The Plains Leopard Frog (Lithobates blairi) is the Leopard Frog of the American Plains from Nebraska and Iowa southwest through Kansas and Oklahoma into the northern half of Texas and eastern New Mexico. Across the edges of its broad range, it overlaps with the Northern, Southern and Rio Grande Leopard Frogs.
Here is its known county range in Texas. Obviously it would be expected to occur in those missing panhandle counties.
Unlike the Southern and Northern Leopard Frogs, the Plains Leopard Frog lives in an area with little permanent water and so is adapted to breeding seasonally in flooded playas and other sorts of temporary water sources.

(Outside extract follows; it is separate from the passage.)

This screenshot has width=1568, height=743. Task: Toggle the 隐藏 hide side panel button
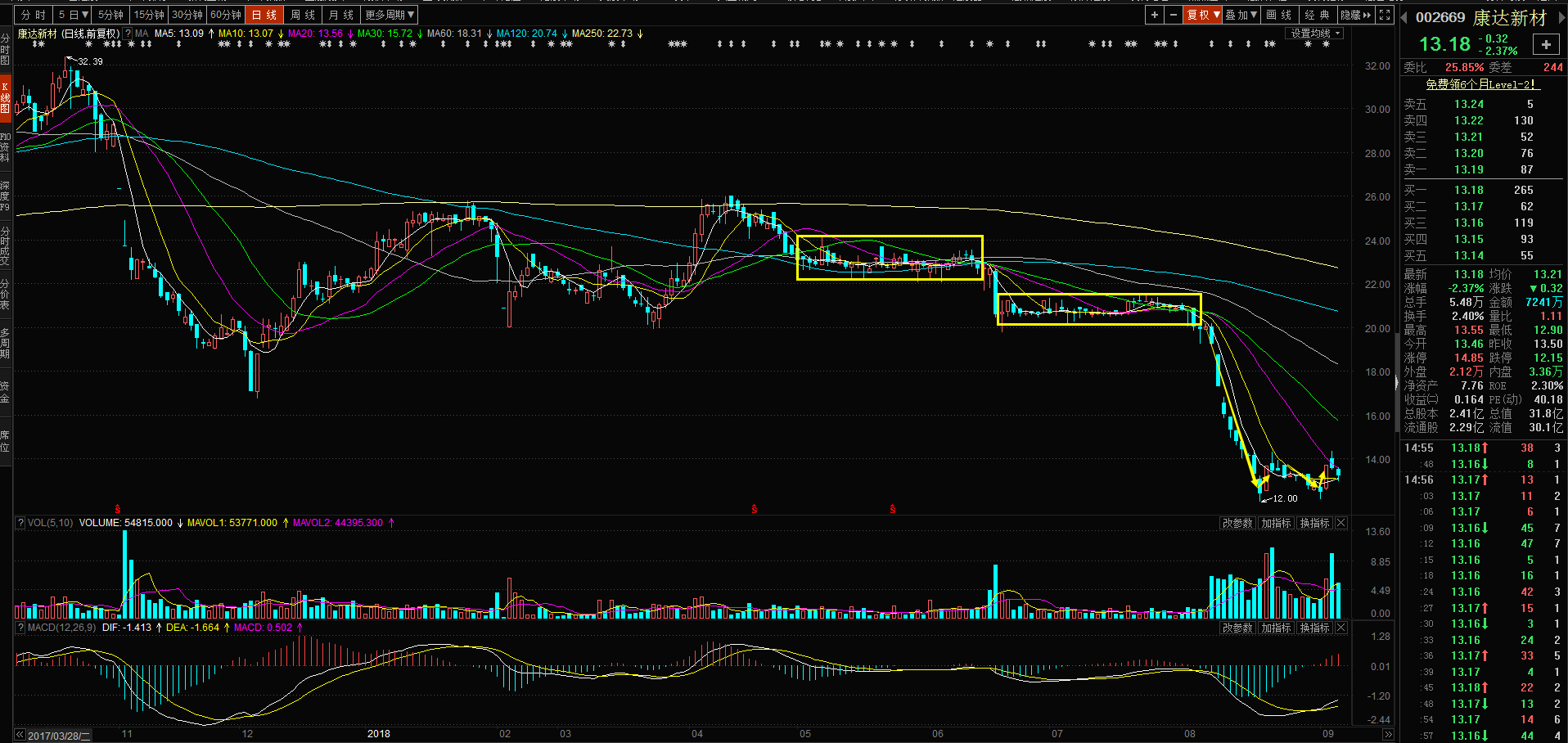click(1355, 15)
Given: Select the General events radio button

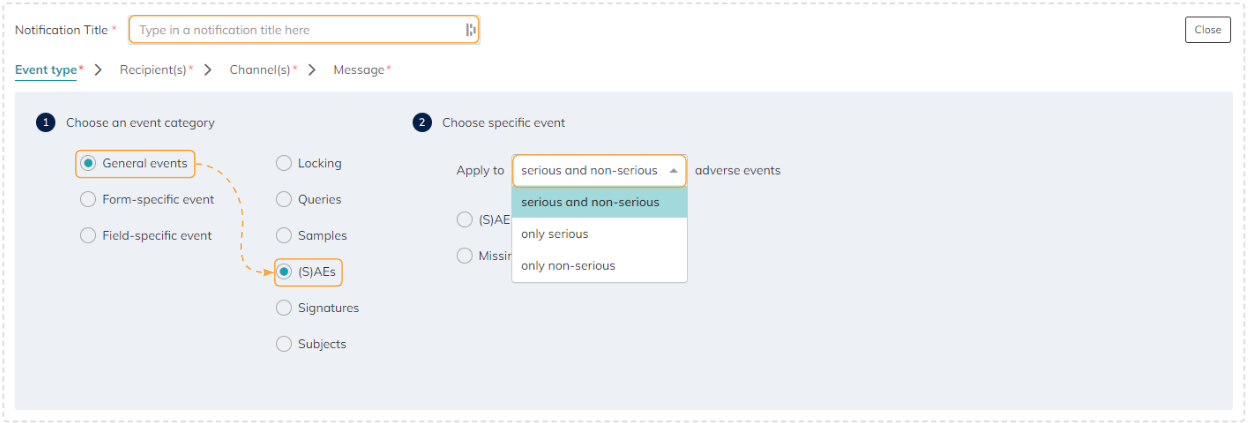Looking at the screenshot, I should pos(88,163).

The Plains Leopard Frog looks like any other leopard frog with a gray/brown/green background color and darker spots on the back. Like other Leopard Frogs it has a dorsolateral white stripe on a ridge along the edge of its body. This species can be told from similar species by the presence of a broken dorsolateral stripe and a white line on the lip from behind the eye to almost the snout.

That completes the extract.